◆ PAGE EXCERPT:

==*==

As part of Catoosa County's ongoing effort to update its fire fleet and improve response times, the Catoosa County Commission approved the purchase of several million dollars worth of rescue vehicles and other fire equipment during the Aug. 15 meeting. Officials also agreed to accept bids for the remodeling of Station 3 in Graysville to better equip it for the high volume of calls it receives.
The vehicle purchases are part of a months-long process in which Fire Chief Randy Camp has worked to replace around 40 percent of the department's fleet to modernize it and save money in the future. Among the replaced vehicles were fire engines from the 1970s and '80s which had far surprassed their expected lifespan for usefulness. Additionally, the older engines lack modern safety features such as rollover protection for the firefighters, Camp said.
He plans to purchase five 2,000-gallon pumper trucks for roughly $1.65 million and six light rescue vehicles for a total of $862,000. The funds will come out of the 2009 and 2014 SPLOST.
Camp said the light rescue vehicles will play a key role in the department's strategy to get to calls quickly, and will add years onto the service life of the county's current fleet of fire engines. He expects the LRVs to respond to around 75 percent of the department's calls.
Given that the vast majority of calls the fire department responds to are medical calls, Camp said it doesn't make sense to unnecessarily send a fire engine, due to the vehicle's size and gas mileage, when a smaller vehicle would transport firefighters to emergencies more efficiently.
"In my experience in Atlanta, a truck would last us about five to eight years of service because we took them everywhere," he said. "When the departments moved to smaller vehicles, the engines last longer."
As it stands, the county's fire engines get roughly 4 miles to the gallon, while the LRVs will get more than triple that. During a previous commission meeting, Camp said the county spent nearly $100,000 on vehicle repairs and maintenance in 2016, a figure he said will only go up.
The pumper trucks, meanwhile, will help better serve communities and households that are far from a fire hydrant, as well as enable the department to better fight car fires and brush fires along the interstate and highways. The current pumper trucks used by the county can support firefighting efforts for almost four minutes, while the new pumper tankers can provide water for over 10 minutes of nonstop firefighting.

==*==

◆ DATA PROVIDED:
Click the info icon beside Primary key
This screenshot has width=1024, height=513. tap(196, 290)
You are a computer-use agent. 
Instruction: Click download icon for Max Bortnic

==*==

◆ TASKS AND EXERCISES:
A - According to the article on Catoosa County's fire equipment, what share of the department's calls does Fire Chief Randy Camp expect the light rescue vehicles to answer?
B - Using the article on Catoosa County's fire equipment, decide whether each statement agrees with it. Answer yes or no for each and quote the words that settle it.
(i) The vehicle purchases will be paid for from the 2009 and 2014 SPLOST.
(ii) The new pumper tankers can supply water for about four minutes of firefighting.
(iii) The commission agreed to accept bids for remodeling Station 3 in Graysville.

◆ ANSWERS PER TASK:
A - Around 75 percent of the department's calls.

B -
(i) Yes: "The funds will come out of the 2009 and 2014 SPLOST."
(ii) No: "the new pumper tankers can provide water for over 10 minutes of nonstop firefighting."
(iii) Yes: "Officials also agreed to accept bids for the remodeling of Station 3 in Graysville"